So unless your company is a revolving door, constantly firing the old (once succesful, now fatty) and hiring the new, there's no way for this to be done in predictable fashion. I don't think the video game industry is set up in a manner that makes this feasible.

Oh absolutely. Which is why EA went from enormously profitable to enormously unprofitable overnight. Acquisitions + new teams in existing studios + team size swell as time goes on + a few faltering old teams = Massive revenue swing.

Maxis is already essentially dead, BTW. Most of the non-design staff got merged in or laid off when Maxis merged into Redwood Shores. I'm not sure what the Kotaku rumour is talking about; maybe they mean cuts at Redwood Shores or cuts of the Maxis design people, no idea.

From the earnings reports we're seeing, it seems abundantly clear that EA would only be seeing favorable profit and growth if literally no inefficiencies existed.

Well, beyond releasing successful games on time and on budget and cutting dead weight, what can a company do? It's not like they're going to say "Welp, jig's up guys. Time to reboot our company and scrap all our IP!"--Majesco, by the way, is the last example of a neutron star publisher. Or Sega before them. Those scenarios aren't going to happen to EA.

Provided those rumours and this one are true, I think it'll be a totally necessary move for EA and return them to the realm of sane business practices. Bummer about the job losses.

Kifimbo said:
Montreal looks safe. EA will take advantage of the subsidies.

Well those kinds of externalities are always worth considering.

Then my instinct would say that EA should aggressively slice off the personnel that aren't working on Army of Two, focus on getting the quality team another IP to play with, and find a niche for the studio.

Their record is very poor.
 
Ravidrath said:
It's true - entire team was told that they would be laid off when C&C4 was finished.
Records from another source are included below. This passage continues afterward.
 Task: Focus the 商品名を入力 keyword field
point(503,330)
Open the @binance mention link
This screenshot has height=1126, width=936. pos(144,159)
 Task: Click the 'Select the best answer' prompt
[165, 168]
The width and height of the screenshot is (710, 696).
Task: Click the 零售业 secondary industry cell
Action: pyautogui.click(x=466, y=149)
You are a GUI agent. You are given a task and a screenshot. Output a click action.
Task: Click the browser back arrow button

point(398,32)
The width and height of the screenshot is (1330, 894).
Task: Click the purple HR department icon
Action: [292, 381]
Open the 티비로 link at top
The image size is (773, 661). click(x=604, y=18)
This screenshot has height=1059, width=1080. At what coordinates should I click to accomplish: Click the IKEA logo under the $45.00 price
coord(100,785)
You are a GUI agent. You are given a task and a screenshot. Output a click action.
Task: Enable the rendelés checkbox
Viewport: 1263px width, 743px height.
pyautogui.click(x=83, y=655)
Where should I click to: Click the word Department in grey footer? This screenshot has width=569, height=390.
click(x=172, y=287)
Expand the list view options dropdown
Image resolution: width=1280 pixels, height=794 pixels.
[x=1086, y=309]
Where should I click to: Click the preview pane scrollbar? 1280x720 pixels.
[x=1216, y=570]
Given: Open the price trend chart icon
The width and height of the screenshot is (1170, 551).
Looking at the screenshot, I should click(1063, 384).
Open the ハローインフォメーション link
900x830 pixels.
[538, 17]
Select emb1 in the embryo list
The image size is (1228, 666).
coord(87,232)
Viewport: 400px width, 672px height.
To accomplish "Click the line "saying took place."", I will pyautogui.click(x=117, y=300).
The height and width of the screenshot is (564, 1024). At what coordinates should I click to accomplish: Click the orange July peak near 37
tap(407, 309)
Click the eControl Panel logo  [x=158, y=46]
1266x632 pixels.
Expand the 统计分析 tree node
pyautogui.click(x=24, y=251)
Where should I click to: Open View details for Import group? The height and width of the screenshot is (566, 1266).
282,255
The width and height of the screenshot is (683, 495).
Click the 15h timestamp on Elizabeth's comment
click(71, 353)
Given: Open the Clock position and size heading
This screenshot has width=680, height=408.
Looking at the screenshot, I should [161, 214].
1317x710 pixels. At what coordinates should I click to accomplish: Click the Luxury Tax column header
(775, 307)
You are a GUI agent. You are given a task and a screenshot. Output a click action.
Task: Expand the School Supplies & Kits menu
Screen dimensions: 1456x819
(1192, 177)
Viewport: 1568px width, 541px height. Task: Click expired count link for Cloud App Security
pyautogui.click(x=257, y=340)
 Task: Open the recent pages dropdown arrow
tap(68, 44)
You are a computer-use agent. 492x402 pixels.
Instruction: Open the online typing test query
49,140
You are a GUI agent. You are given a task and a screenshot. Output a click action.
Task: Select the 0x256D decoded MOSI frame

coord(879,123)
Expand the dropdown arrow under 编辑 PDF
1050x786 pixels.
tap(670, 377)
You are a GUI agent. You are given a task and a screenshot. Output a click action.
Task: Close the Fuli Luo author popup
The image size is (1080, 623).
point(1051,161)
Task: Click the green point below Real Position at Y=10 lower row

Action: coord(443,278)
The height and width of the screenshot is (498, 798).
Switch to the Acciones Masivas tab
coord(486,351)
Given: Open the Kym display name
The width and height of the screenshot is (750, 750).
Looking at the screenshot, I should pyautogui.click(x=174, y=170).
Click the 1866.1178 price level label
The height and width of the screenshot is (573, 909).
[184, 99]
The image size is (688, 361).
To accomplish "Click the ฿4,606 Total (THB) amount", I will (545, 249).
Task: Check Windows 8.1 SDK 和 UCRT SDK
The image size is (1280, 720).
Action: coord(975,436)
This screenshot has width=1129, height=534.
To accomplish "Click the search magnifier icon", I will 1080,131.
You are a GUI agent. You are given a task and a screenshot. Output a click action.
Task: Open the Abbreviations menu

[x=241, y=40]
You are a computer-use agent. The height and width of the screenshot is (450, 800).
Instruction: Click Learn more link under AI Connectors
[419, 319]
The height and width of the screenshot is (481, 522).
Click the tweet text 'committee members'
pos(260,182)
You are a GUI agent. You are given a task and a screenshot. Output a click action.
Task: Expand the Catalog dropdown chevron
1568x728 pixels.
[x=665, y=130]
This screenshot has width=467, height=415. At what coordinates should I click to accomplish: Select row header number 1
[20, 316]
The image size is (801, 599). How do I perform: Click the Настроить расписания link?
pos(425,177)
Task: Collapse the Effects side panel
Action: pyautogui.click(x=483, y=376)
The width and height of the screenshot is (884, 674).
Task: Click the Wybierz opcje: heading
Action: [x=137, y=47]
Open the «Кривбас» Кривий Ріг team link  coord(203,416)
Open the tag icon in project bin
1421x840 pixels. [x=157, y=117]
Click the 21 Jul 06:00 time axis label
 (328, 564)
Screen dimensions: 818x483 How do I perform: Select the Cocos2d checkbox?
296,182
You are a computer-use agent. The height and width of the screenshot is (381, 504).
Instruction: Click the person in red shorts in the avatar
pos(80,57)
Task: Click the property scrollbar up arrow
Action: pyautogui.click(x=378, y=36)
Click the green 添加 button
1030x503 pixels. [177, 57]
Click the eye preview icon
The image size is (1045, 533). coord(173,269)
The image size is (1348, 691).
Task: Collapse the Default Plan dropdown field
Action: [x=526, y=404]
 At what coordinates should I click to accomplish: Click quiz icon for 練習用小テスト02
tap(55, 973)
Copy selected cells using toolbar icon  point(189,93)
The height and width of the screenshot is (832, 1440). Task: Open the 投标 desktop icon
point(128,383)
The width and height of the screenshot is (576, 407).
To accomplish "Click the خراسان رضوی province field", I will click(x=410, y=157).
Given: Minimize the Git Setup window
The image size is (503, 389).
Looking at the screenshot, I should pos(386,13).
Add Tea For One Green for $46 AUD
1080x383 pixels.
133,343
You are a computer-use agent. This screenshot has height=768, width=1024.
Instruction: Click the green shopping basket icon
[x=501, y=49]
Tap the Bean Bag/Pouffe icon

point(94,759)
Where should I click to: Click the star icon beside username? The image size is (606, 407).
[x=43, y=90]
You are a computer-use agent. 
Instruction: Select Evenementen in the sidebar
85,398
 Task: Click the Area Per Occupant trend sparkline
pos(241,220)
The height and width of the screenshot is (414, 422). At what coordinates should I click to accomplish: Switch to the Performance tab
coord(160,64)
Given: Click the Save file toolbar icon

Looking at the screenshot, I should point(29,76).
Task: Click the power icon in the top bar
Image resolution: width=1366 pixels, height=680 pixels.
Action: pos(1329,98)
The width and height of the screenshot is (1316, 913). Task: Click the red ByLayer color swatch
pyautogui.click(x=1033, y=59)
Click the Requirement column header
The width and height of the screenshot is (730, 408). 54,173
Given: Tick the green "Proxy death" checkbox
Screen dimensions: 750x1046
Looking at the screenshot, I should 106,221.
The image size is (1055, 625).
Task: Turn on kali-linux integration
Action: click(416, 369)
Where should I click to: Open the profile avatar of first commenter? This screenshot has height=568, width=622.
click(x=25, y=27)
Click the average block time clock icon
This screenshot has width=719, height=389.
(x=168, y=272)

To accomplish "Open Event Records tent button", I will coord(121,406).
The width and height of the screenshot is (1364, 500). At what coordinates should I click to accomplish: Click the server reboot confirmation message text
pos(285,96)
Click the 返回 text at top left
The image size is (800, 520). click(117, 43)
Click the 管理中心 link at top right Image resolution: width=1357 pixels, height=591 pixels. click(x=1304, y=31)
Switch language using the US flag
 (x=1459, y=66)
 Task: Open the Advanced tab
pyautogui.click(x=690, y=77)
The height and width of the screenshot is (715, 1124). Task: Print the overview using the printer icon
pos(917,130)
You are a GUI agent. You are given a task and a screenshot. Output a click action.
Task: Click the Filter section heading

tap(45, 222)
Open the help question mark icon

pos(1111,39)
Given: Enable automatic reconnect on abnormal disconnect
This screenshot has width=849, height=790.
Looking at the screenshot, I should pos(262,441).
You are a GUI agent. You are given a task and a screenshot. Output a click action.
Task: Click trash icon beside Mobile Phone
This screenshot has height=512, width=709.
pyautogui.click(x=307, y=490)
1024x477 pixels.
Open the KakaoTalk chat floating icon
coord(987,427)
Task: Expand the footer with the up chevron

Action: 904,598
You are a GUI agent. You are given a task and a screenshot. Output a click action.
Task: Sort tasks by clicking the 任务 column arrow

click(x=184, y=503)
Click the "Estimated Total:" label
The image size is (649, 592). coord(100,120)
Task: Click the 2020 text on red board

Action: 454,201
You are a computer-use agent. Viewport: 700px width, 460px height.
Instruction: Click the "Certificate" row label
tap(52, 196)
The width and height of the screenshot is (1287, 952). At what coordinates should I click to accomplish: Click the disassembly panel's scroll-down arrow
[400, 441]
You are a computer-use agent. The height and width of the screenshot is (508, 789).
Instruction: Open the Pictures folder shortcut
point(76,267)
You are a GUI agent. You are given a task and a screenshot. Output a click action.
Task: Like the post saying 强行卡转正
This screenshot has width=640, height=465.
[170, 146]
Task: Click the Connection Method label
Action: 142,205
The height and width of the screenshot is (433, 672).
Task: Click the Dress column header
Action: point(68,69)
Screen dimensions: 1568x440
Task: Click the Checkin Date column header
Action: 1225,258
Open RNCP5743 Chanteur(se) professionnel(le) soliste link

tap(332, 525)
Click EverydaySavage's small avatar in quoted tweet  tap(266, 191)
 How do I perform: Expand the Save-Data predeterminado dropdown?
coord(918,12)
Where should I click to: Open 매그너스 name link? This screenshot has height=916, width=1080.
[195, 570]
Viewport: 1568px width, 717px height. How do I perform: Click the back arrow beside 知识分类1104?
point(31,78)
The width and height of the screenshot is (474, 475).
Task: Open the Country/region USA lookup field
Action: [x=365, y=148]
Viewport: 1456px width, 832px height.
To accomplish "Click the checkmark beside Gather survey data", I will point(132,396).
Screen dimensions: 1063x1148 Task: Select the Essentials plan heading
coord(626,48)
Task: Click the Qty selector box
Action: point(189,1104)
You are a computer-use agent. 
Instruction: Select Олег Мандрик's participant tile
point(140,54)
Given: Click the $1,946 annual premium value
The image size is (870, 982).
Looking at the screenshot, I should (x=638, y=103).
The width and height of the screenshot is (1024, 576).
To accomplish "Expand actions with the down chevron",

My source is my friend on the team. Kotaku reported it, too.

C&C4 is not expected to make money. Every game has sold worse than the one before it, and RA3 just barely broke even, so... if the pattern holds, C&C4 will be a loss.

C&C3 was all kinds of great.

I didn't buy RA3 because of its fuckstupid DRM. EAH cut their own throat with that AFAIC.

I'd be sorry to see this team go down. I have such fond memories of Westwood Studios..
 

RJT

Member
Stumpokapow said:
Mirror's Edge was probably slight loss / breakeven / inadequate ROI, but it was produced a) Quickly, b) Relatively cheaply by all accounts. No developer inside a major publisher would be docked because of the failure of a product, they'd be docked because of a failure of process. DICE has good process.

They're also tech wizards. They've got Frostbyte.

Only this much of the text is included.